"It was very beautiful of her to take so much trouble to quiet your mind, sir," said Magnus, watching the swift, pulsating colour in Cherry's fair cheek.
"Nay, I took very little of it to myself," said Mr. Erskine, going calmly on, as men will, through they know not what. "My heart ached for her that day when she came back with her pale face, and said so patiently, 'We must wait till to-morrow, papa.' Then at night they all came up here; and I had to say over everything I had ever known or heard about trains, letters, and—boys. You ought to be a good fellow, Magnus, with four such women-hearts watching over you."
"Yes, sir. Don't you think it might further the cause if they told me a little more about it?" said Magnus, with an innocent face.
"Papa—he knows quite enough for his good," Cherry remonstrated.

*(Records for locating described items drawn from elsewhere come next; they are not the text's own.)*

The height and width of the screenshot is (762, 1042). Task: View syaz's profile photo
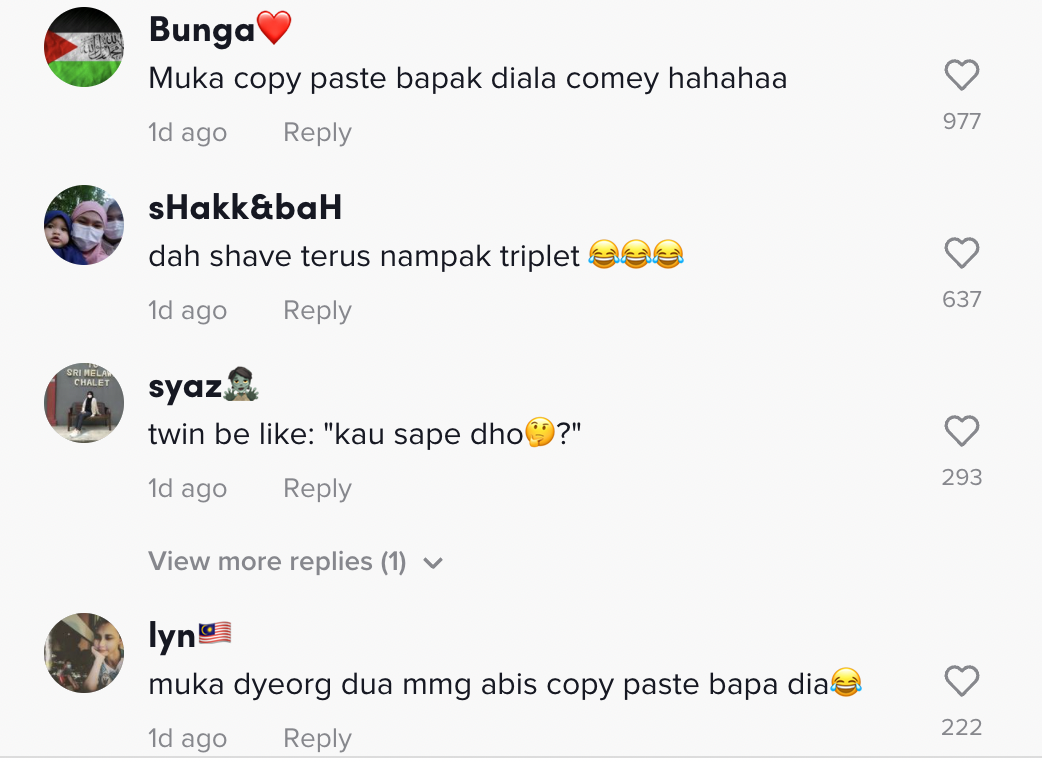pyautogui.click(x=84, y=403)
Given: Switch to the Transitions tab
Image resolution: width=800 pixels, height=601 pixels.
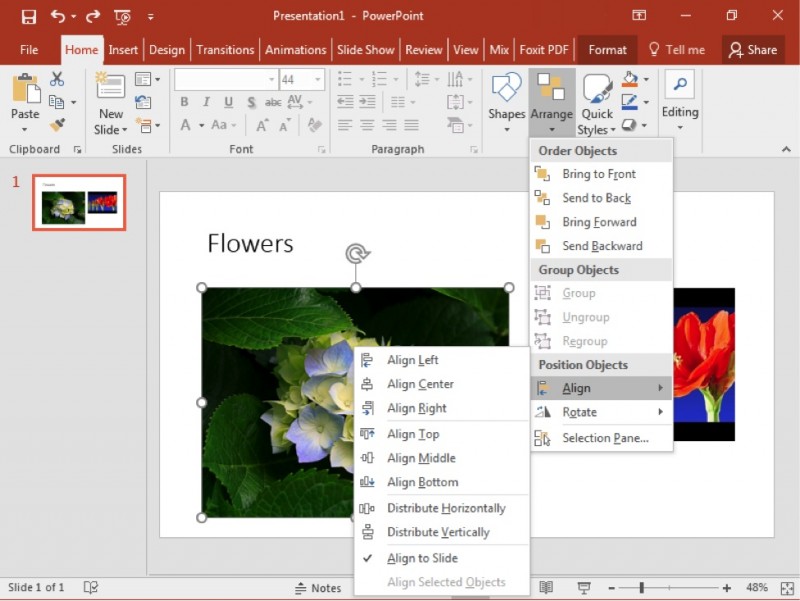Looking at the screenshot, I should tap(225, 50).
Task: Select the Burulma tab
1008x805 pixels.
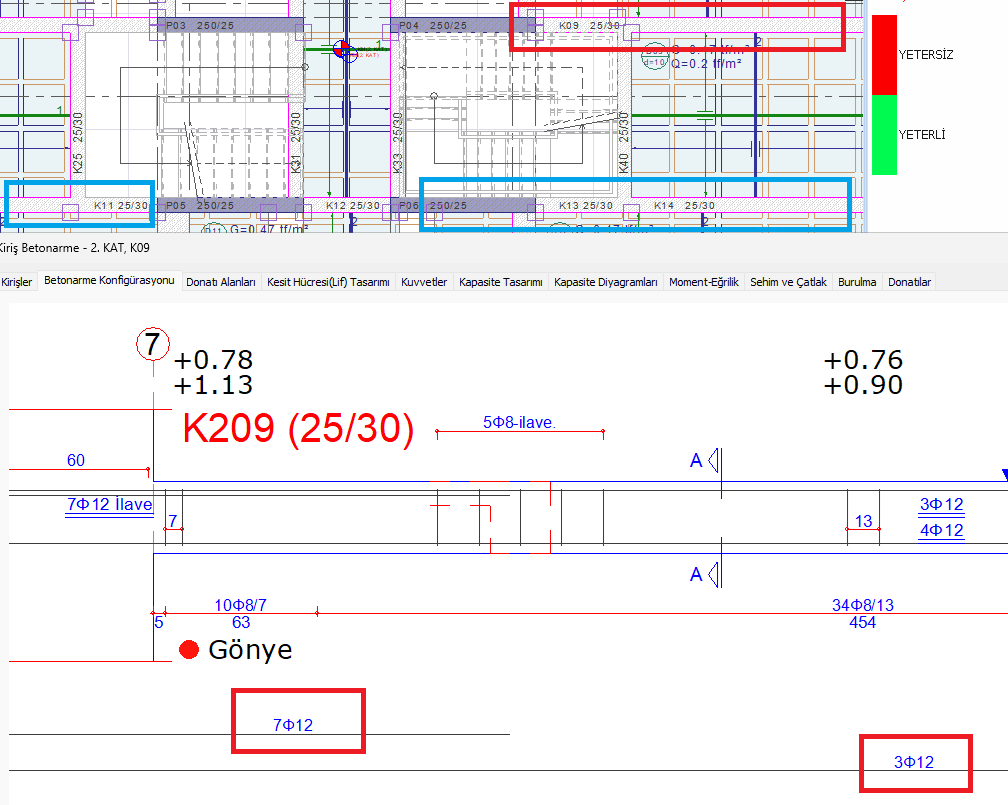Action: pos(857,282)
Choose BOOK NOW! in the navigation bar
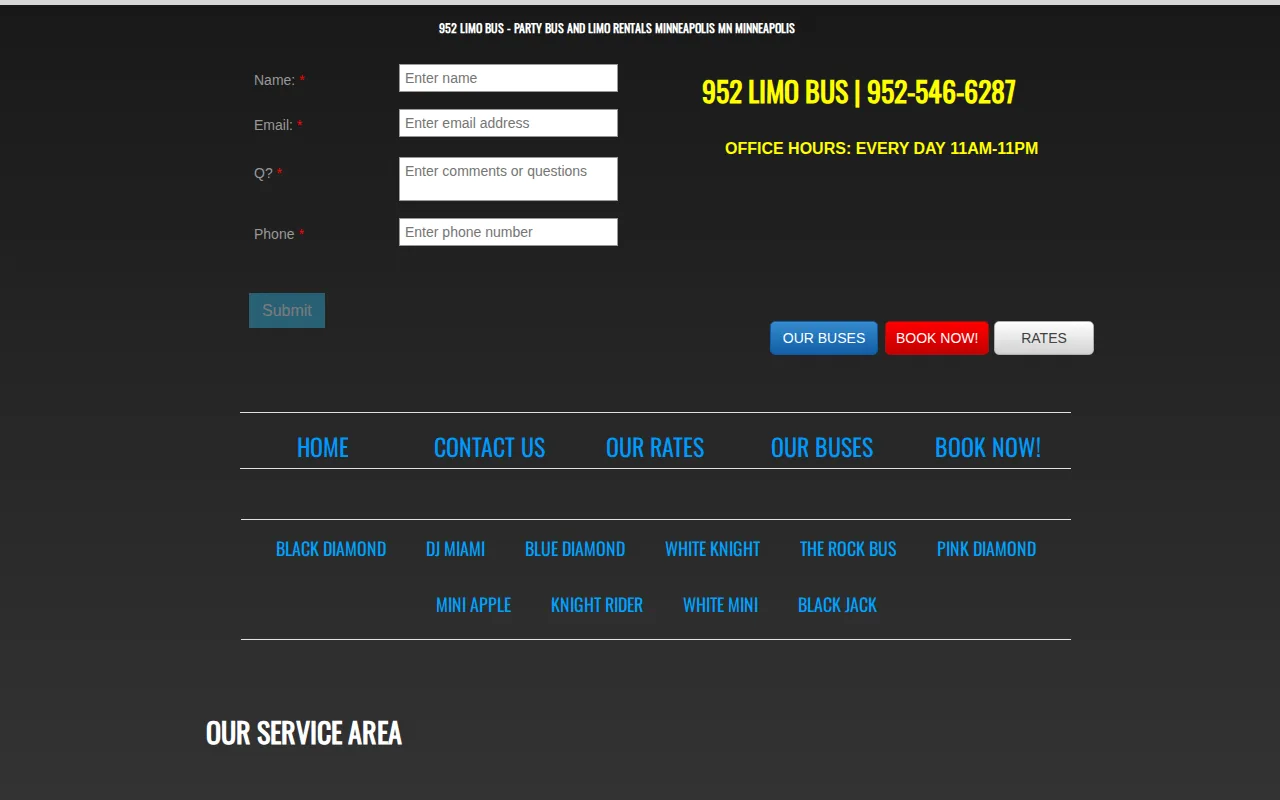Image resolution: width=1280 pixels, height=800 pixels. (988, 447)
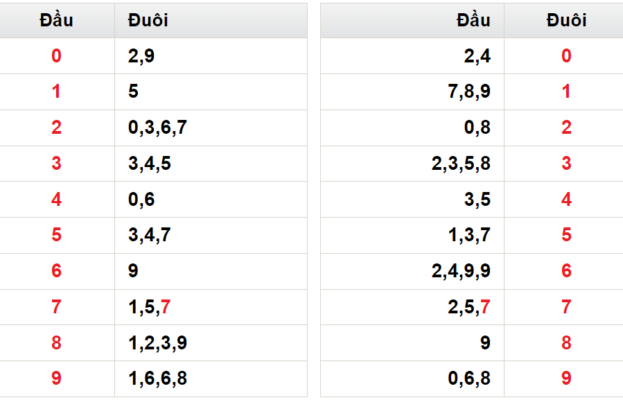The width and height of the screenshot is (623, 400).
Task: Click red head digit 4 in left table
Action: 56,199
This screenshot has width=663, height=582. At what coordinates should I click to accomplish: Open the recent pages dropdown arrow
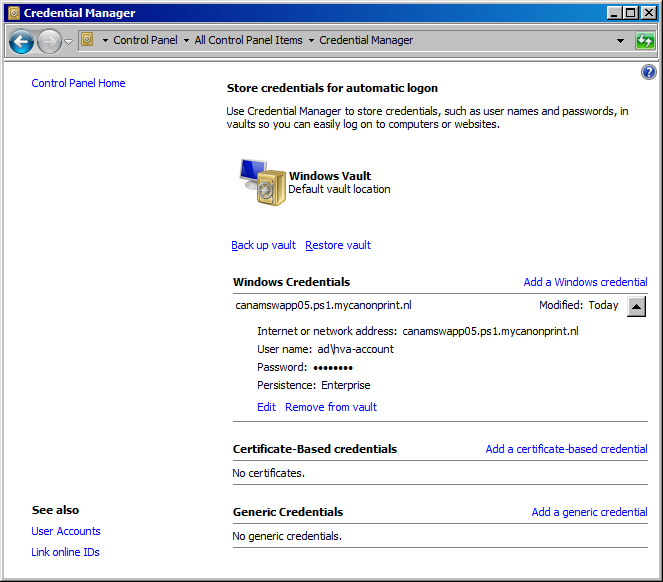click(x=68, y=41)
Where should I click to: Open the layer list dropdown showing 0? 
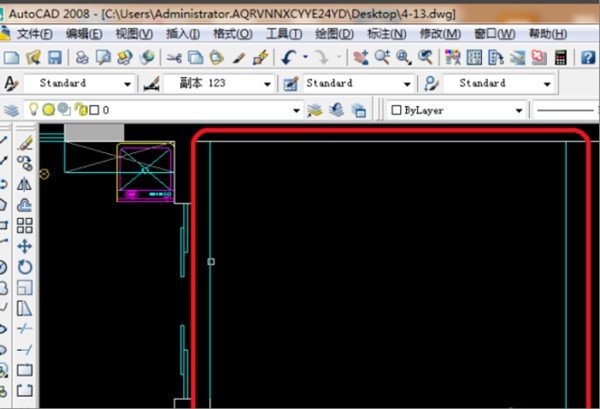pos(296,110)
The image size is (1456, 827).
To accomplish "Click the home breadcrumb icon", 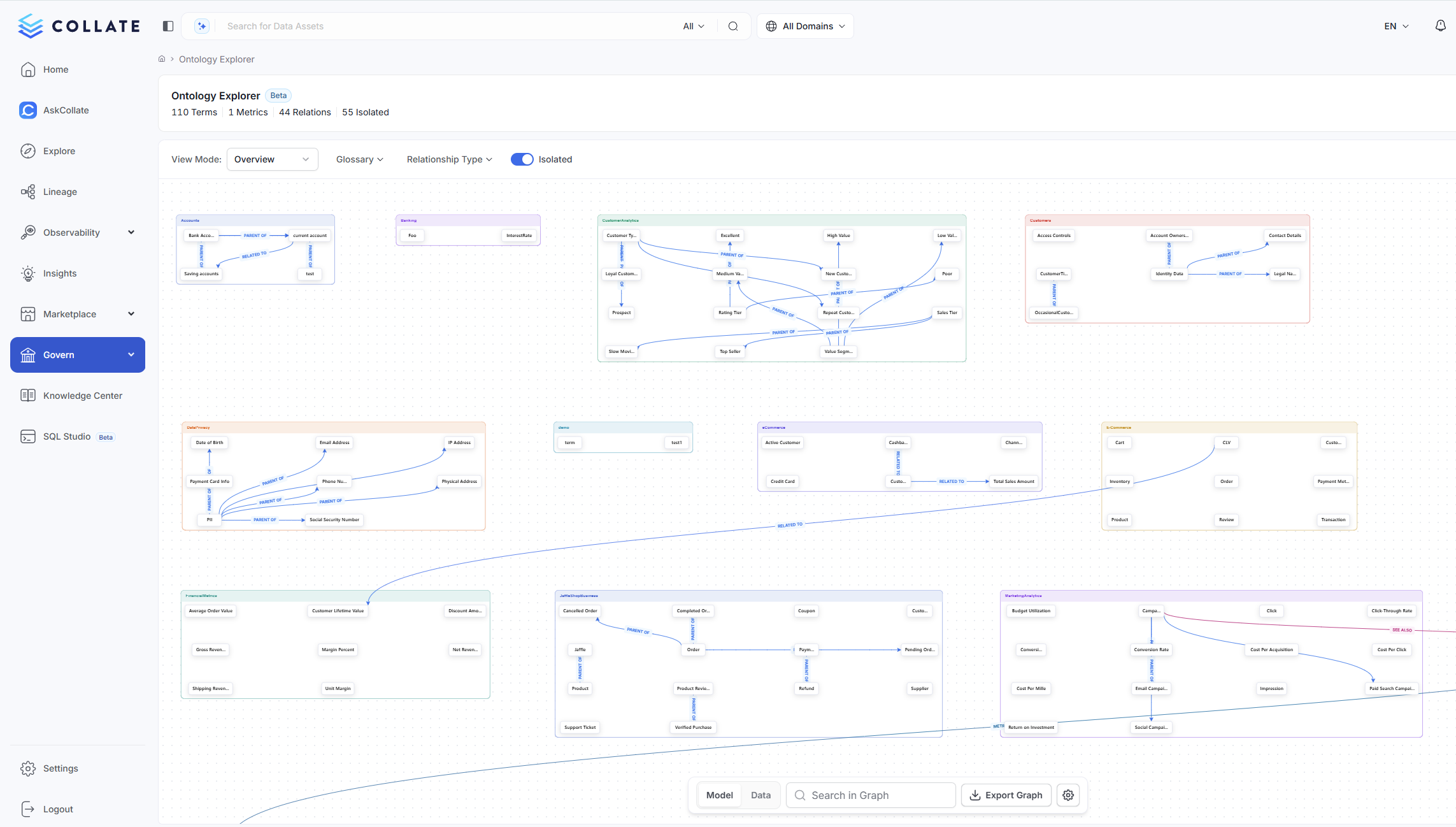I will click(x=162, y=59).
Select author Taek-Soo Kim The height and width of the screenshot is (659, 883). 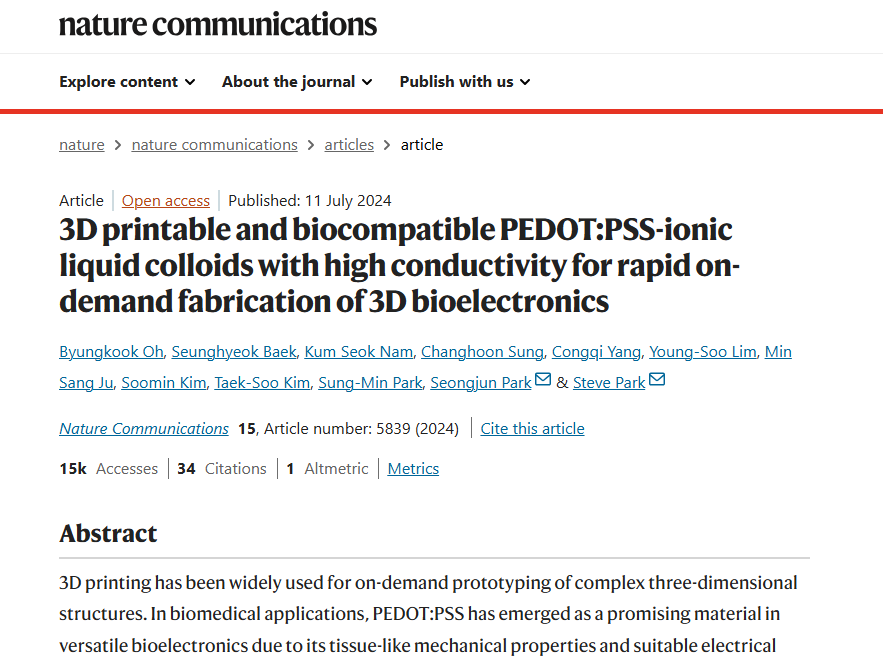point(262,383)
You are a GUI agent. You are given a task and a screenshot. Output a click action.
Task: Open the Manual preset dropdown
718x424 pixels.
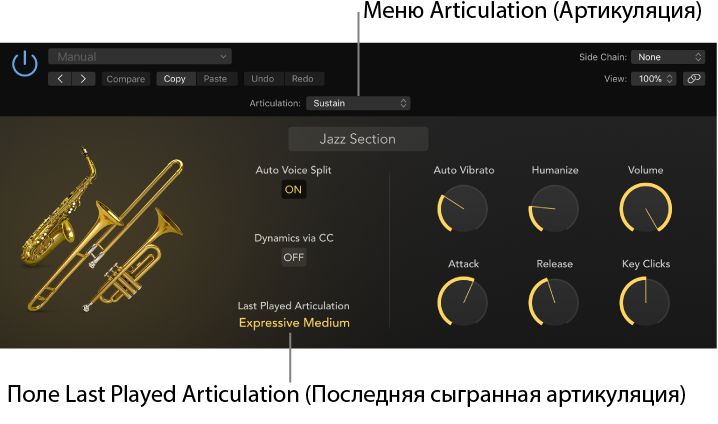click(x=140, y=57)
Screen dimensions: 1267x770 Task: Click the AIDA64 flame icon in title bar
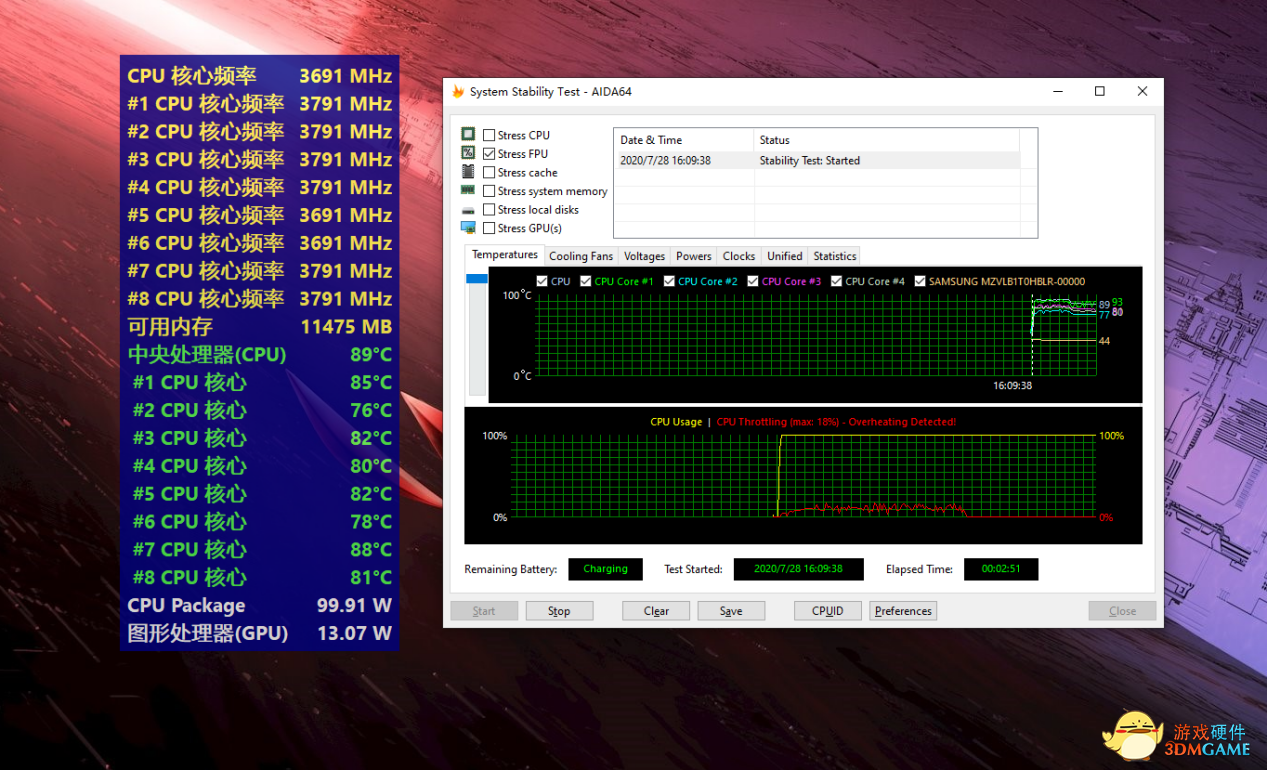pos(458,92)
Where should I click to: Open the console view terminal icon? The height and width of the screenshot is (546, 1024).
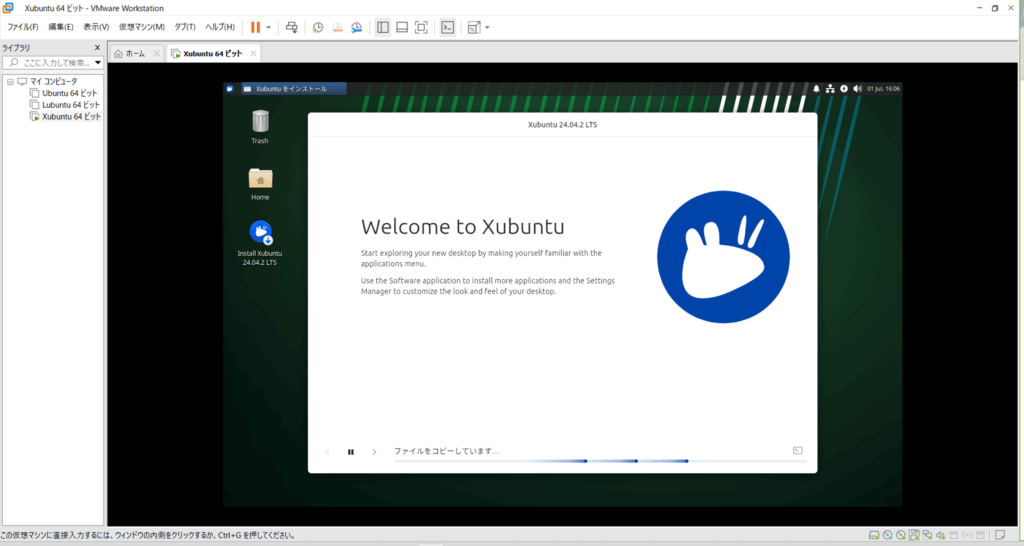point(448,27)
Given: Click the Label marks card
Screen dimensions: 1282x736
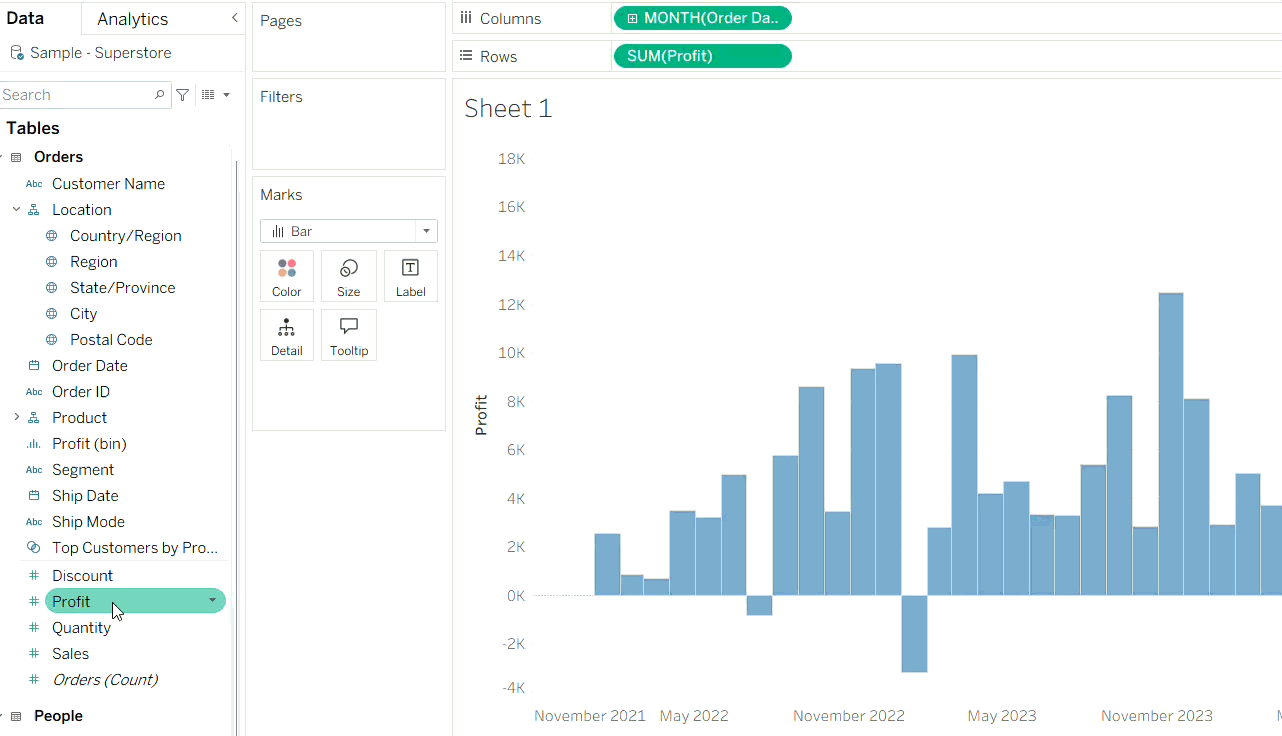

"Yes, and he might not like to hear it all," Mr. Erskine went on, in the same unconscious fashion. "Poor little girl! How her voice shook when she began to read to me that morning!"
"What did she read, sir?" Magnus questioned, with an odd change in his own.
"I think we were in the Revelation just then. Were we not, love?"
"Yes, papa,"—very low.
"Yes, I remember. 'The sea of glass,' and 'them that had gotten the victory.' Cherry read it as if she was ready to have the time come."
"Papa!"—it was almost a cry. "Why will you go back and bring that all up again? Cannot you find pleasanter things to tell him?"